THE PROBLEM -
Rename "GUI agent" to "interface agent" everywhere in the entries below, and reproduce the entries with all other text unchanged.

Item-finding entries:
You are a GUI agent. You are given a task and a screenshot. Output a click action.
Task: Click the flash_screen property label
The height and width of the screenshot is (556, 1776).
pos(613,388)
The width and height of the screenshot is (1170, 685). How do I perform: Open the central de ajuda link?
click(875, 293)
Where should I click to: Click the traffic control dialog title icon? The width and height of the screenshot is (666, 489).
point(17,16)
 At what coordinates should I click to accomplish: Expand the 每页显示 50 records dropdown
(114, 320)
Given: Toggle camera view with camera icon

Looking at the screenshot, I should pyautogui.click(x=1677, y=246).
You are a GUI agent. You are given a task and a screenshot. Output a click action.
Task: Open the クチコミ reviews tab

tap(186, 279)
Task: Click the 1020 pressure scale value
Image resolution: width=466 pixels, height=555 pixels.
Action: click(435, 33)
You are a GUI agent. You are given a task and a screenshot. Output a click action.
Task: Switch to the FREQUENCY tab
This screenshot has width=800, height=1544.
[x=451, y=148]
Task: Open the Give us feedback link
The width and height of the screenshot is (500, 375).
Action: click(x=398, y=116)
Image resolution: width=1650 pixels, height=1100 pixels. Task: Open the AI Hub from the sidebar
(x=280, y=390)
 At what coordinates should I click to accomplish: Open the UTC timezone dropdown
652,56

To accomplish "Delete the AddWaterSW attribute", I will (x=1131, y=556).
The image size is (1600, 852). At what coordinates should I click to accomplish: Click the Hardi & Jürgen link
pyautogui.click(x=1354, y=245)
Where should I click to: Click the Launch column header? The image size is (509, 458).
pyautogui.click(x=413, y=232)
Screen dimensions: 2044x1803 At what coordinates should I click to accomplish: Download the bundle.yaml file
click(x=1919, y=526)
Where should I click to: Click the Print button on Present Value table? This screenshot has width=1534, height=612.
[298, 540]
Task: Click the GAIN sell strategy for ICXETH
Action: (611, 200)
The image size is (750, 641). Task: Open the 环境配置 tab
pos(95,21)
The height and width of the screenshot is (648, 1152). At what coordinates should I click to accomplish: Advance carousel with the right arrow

TASK RESPONSE -
You are a interface agent. You are given a task and a screenshot. Output a click action.
Task: Click the flash_screen property label
The height and width of the screenshot is (556, 1776).
pos(613,388)
The width and height of the screenshot is (1170, 685). How do I perform: Open the central de ajuda link?
click(875, 293)
Where should I click to: Click the traffic control dialog title icon? The width and height of the screenshot is (666, 489).
point(17,16)
 At what coordinates should I click to accomplish: Expand the 每页显示 50 records dropdown
(114, 320)
Given: Toggle camera view with camera icon

Looking at the screenshot, I should pyautogui.click(x=1677, y=246).
You are a interface agent. You are given a task and a screenshot. Output a click action.
Task: Open the クチコミ reviews tab

tap(186, 279)
Task: Click the 1020 pressure scale value
Image resolution: width=466 pixels, height=555 pixels.
Action: click(435, 33)
You are a interface agent. You are given a task and a screenshot. Output a click action.
Task: Switch to the FREQUENCY tab
This screenshot has width=800, height=1544.
[x=451, y=148]
Task: Open the Give us feedback link
The width and height of the screenshot is (500, 375).
Action: click(x=398, y=116)
Image resolution: width=1650 pixels, height=1100 pixels. Task: Open the AI Hub from the sidebar
(x=280, y=390)
 At what coordinates should I click to accomplish: Open the UTC timezone dropdown
652,56

To accomplish "Delete the AddWaterSW attribute", I will (x=1131, y=556).
The image size is (1600, 852). At what coordinates should I click to accomplish: Click the Hardi & Jürgen link
pyautogui.click(x=1354, y=245)
Where should I click to: Click the Launch column header? The image size is (509, 458).
pyautogui.click(x=413, y=232)
Screen dimensions: 2044x1803 At what coordinates should I click to accomplish: Download the bundle.yaml file
click(x=1919, y=526)
Where should I click to: Click the Print button on Present Value table? This screenshot has width=1534, height=612.
[298, 540]
Task: Click the GAIN sell strategy for ICXETH
Action: (611, 200)
The image size is (750, 641). Task: Open the 环境配置 tab
pos(95,21)
The height and width of the screenshot is (648, 1152). At what coordinates should I click to accomplish: Advance carousel with the right arrow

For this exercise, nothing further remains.